- EXERCISE DIRECTIONS:
Read each of the lines below and tally those with "width"; the tally is the whole answer.

- MATERIAL FOR THIS TASK:
■ ■ ■
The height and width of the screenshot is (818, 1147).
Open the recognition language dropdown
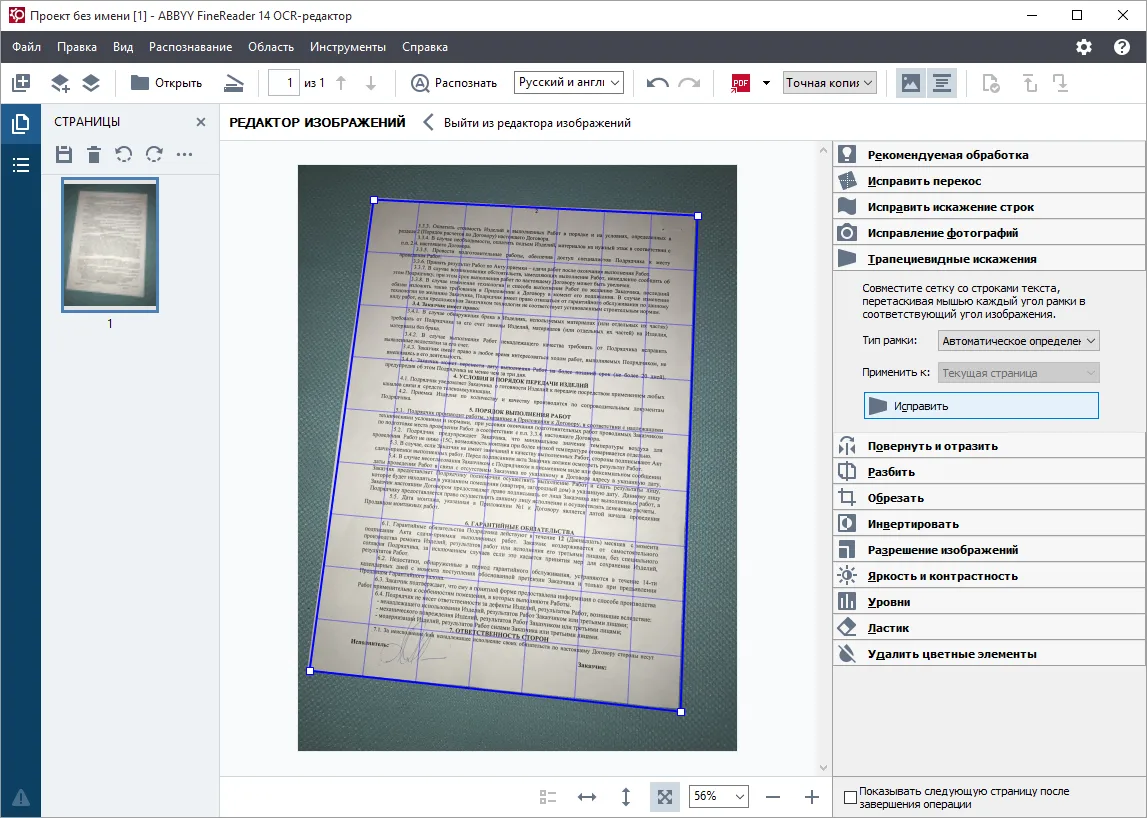click(x=568, y=83)
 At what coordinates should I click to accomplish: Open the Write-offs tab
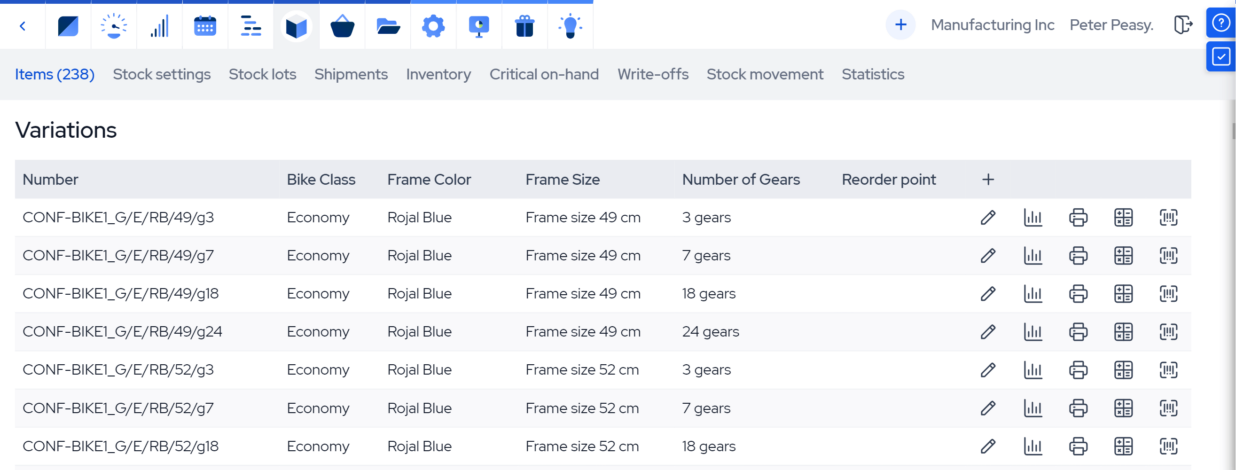tap(653, 74)
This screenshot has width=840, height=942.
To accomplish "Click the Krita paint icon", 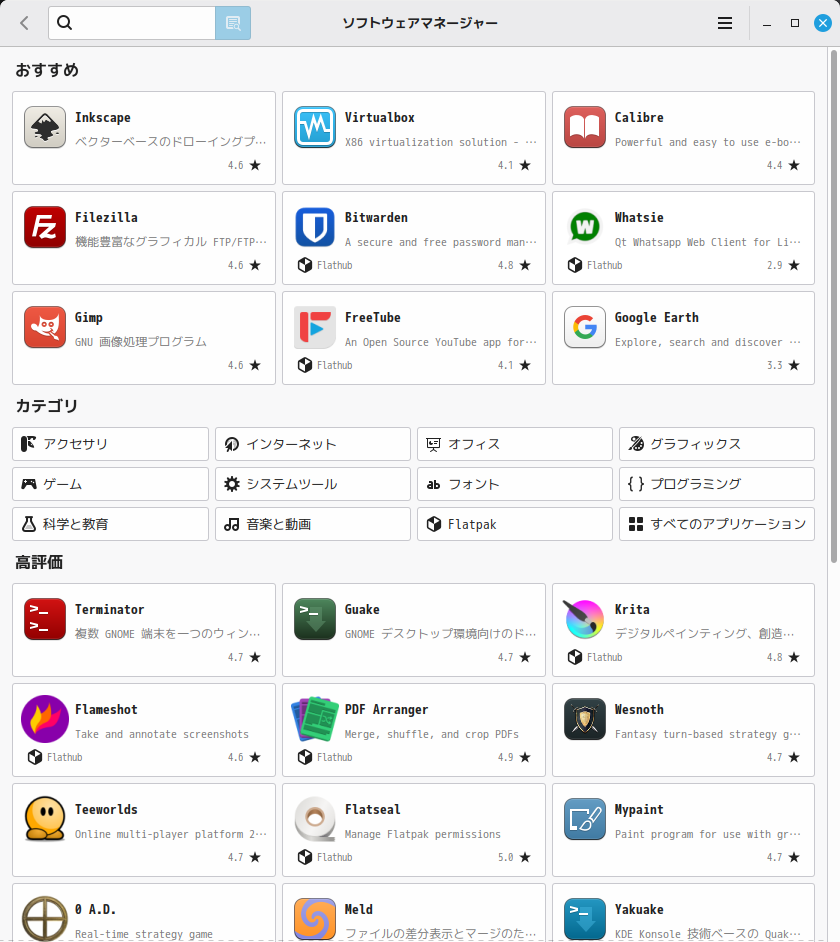I will click(x=584, y=619).

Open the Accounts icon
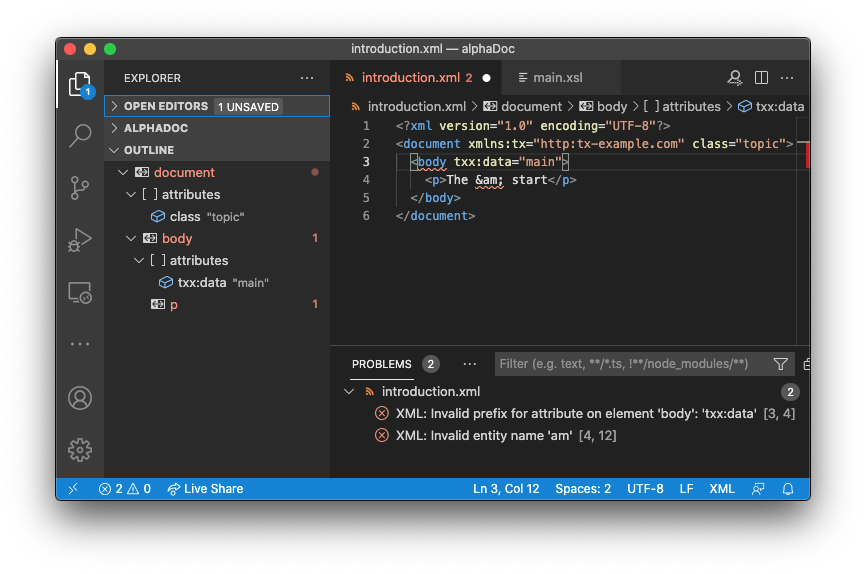pos(80,398)
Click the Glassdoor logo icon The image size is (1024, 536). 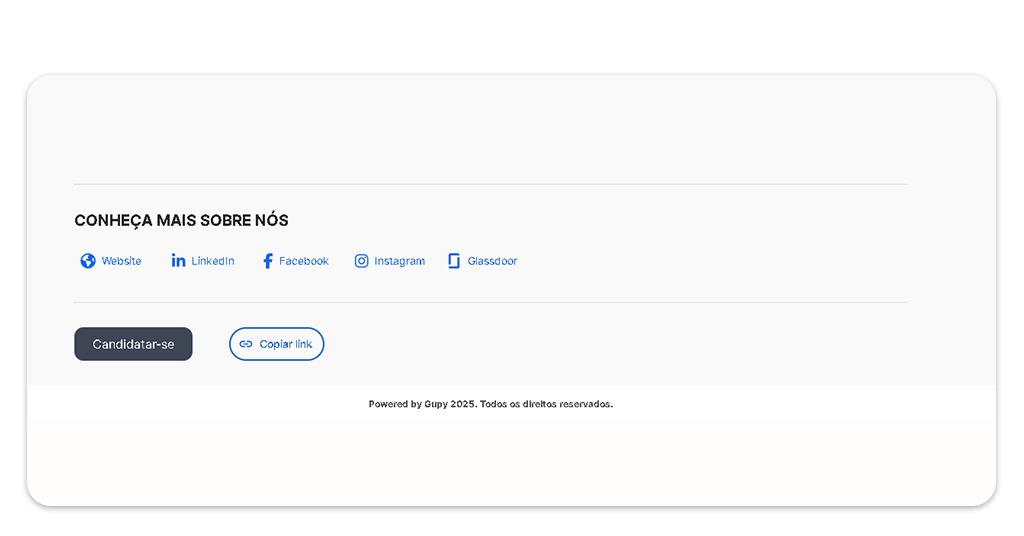tap(454, 261)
■ ■ ■
- TASK RESULT:
2